A true disease control programme has been developed using this method which consists of the artificial introduction of hypo-virulent strains in the chestnut woods. Hypo-virulence also tends to spread naturally in many chestnut woods, thereby permitting the favourable evolution of the epidemic and so ensuring the survival of the trees themselves.

INK DISEASE

Ink disease gets its name from the inky black colour of the diseased roots and the visible seepage at the base of the trunk and is, together with canker blight, the most damaging disease of the chestnut tree.

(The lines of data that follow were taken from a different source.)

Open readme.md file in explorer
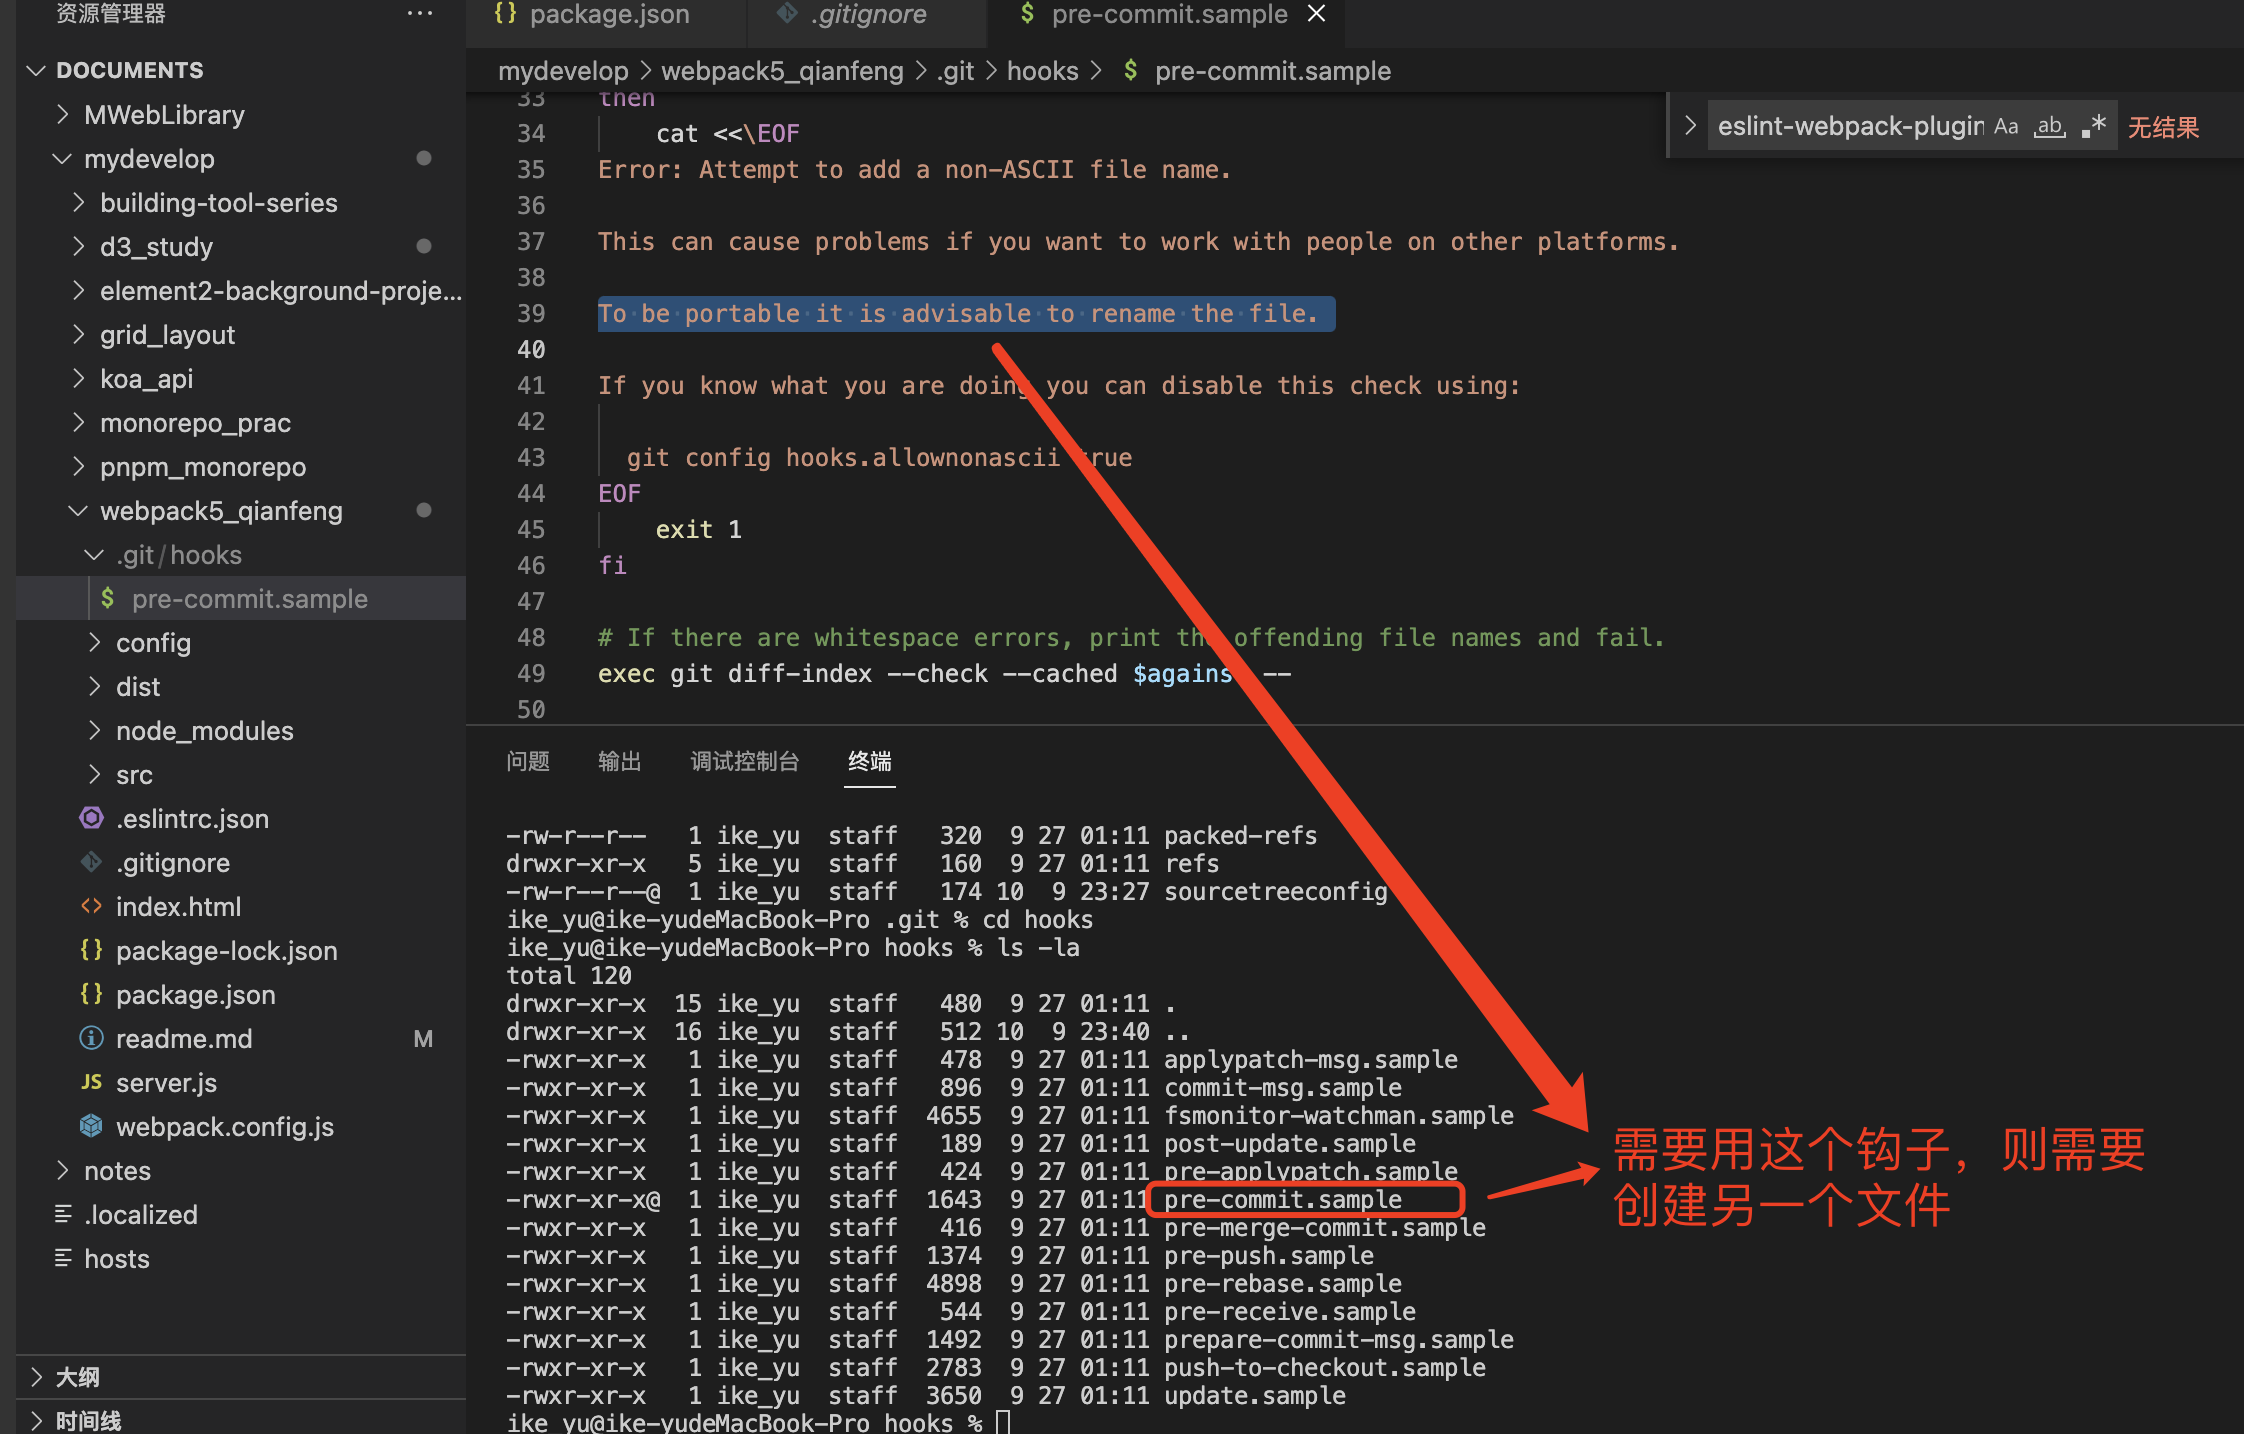2244x1434 pixels. [x=184, y=1039]
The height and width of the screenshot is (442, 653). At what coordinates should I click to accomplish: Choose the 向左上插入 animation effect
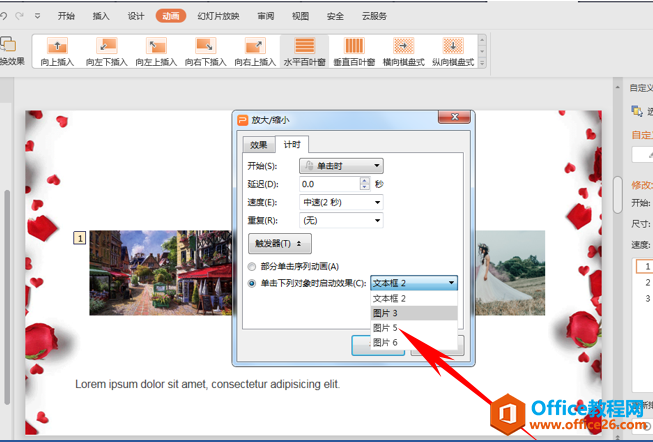[x=156, y=52]
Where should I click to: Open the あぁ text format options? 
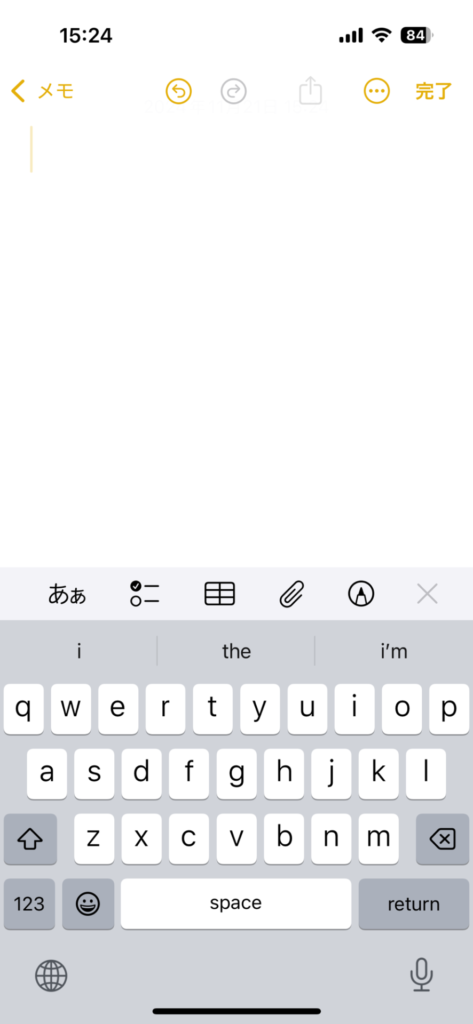coord(67,594)
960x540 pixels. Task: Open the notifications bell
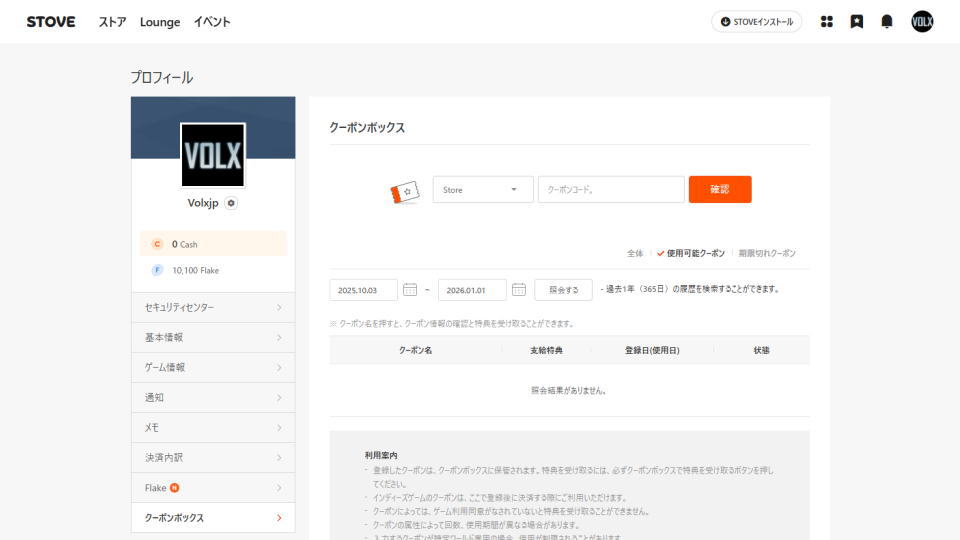(887, 22)
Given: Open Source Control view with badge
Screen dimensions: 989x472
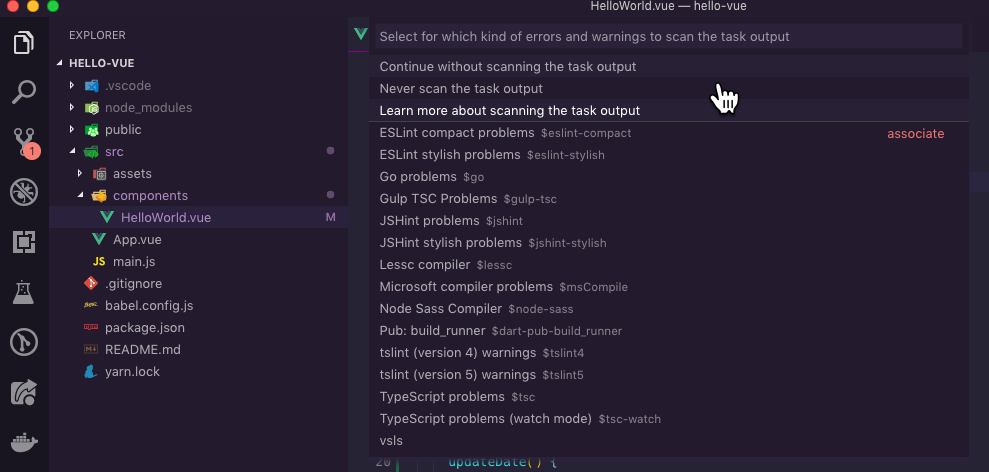Looking at the screenshot, I should [24, 141].
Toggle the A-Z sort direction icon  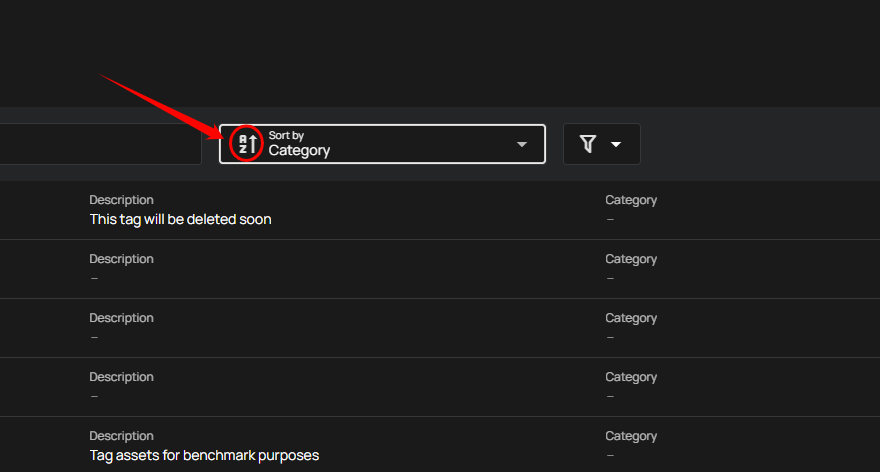pyautogui.click(x=247, y=144)
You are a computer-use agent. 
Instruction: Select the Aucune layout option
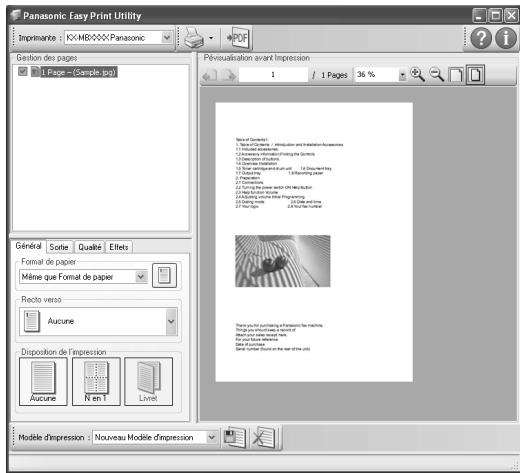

The disease has been studied since the last century but the actual pathogenic agent (a fungus) was only identified in 1917 by Lionello Petri, an Italian pathologist.

Phytophthora cinnamomi and P. cambivora, which tend to thrive in humid and poorly drained soils, are the agents of the disease.

The disease manifests itself with rot extended to the roots and the base of the trunk, defoliation, premature drying out of the foliage, unripe husks which remain on the bare branches, leading to the gradual withering and death of the tree.

To prevent the spread and attacks of the disease it is very important to avoid stagnant water areas and to keep the trees well managed and trained.

The control of the diseases involves the use of Euro-Japanese chestnut hybrid rootstocks which however do not always appear suited to the pedo-soils or are not genetically compatible with local varieties. Searching and selection of resistant rootstocks in the European chestnut germplasm may be an alternative solution to the problem, while chemical disease control with systemic fungicides has many economic and ecological drawbacks.